Currently, I believe the dollar has a power of its own. You have to create a system where there’s equitable distribution of resources and you can’t have a system where it’s based on every child gets the same amount of support because we know there are various needs across the district. So, I think that is the layer to ensuring that you have a strong financial standing, but it begins with a deep dive. Start with the school in terms of their access and transparency, and then elevate that to the district and ensure that you have a plan for equitable distribution.
RB: Yes, it makes me think as we close, Lewis, that there are so many innovators and companies out there that want to do business with districts, but they’re always unsure of how to do it. For those groups out there, those innovators, those companies that would like to do business with IPS, what is your message to them?
LF: Reach out. I think one of the best strategies is to reach out to superintendents and share the resources that you have available to support them. I think if you do it in a way that’s rooted in, “This is how I can help improve student outcomes” or “This is how I can support you” versus giving a marketing pitch – I think that would be more impactful in creating a strong relationship.
Secondly, I think you have to be in the midst where superintendents are gathering. There are a number of national superintendent organizations. For example, I’m a member of the Council of the Great City Schools (CGCS). They frequently invite some providers and different organizations that are supporting schools to their sessions. I think you have to communicate strongly how you can support the superintendent in the district.

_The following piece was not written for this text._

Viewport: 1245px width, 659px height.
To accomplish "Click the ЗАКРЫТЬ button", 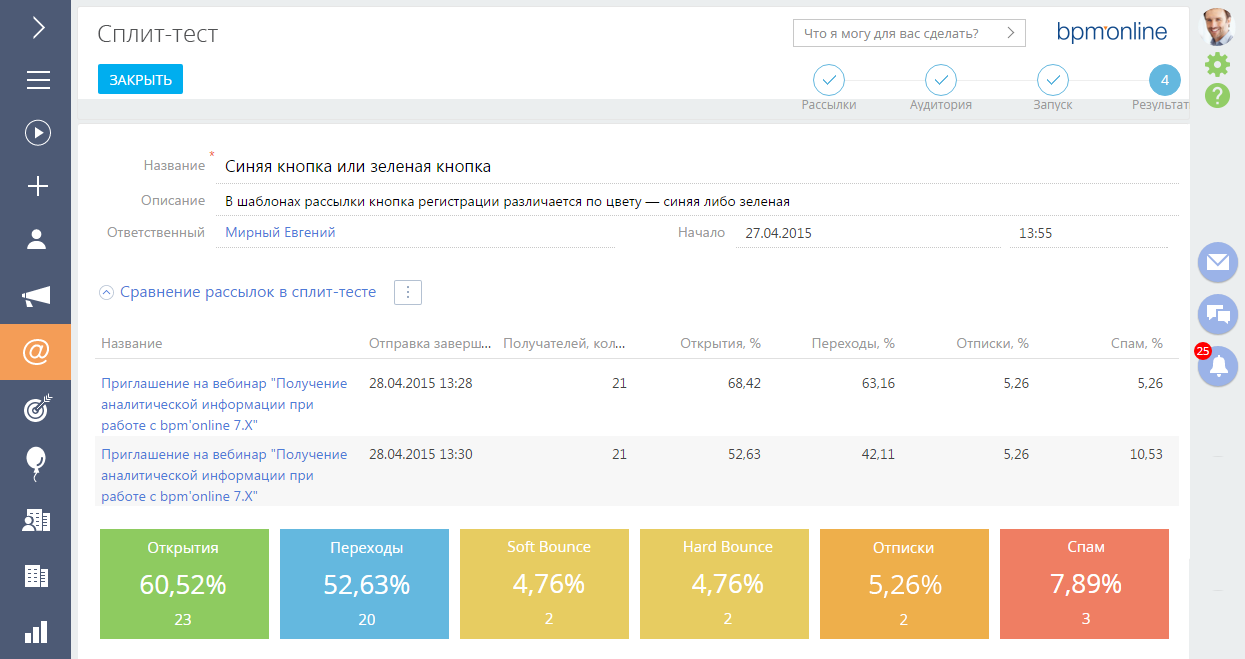I will pos(140,80).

You also need to be in the room when superintendents are in the room and just share your story. Finally, I think when there’s a successful strategy with a vendor using that superintendent to tell the story of how helpful that resource has been can also be a strong marketing tool because superintendents listen to other superintendents.
RB: Yes. Very well put. Well, it’s been a great pleasure to get to know you. Your approach is refreshing. I think, not only as a parent, but as someone that speaks with folks in education every day, it’s nice to hear that transparency is celebrated and that change is not something to avoid or to shutter at, but to embrace. Thanks again, Lewis.
LF: Thank you.
Dr. Lewis D. Ferebee began his work with the Indianapolis Public Schools in September of 2013, after serving the previous three years as Chief of Staff for Durham Public Schools.
Prior to this, the 16-year education veteran served as Regional Superintendent for Guilford County Schools in North Carolina where he also worked as an instructional improvement officer and school principal.
Dr. Ferebee’s extensive experience in attenuating the impact of poverty on academic achievement boasts strategic turnaround for struggling Title I schools, double-digit gains in End of Course Assessments (ECA) for Biology, Algebra and English, and aggressive reductions in the dropout rate with concurrent increases in the graduation rate as compared to state performance.
Dr. Ferebee earned his doctorate in Educational Leadership from East Carolina University, a master’s degree in School Administration from The George Washington University and a bachelor’s degree in Elementary Education from North Carolina Central University.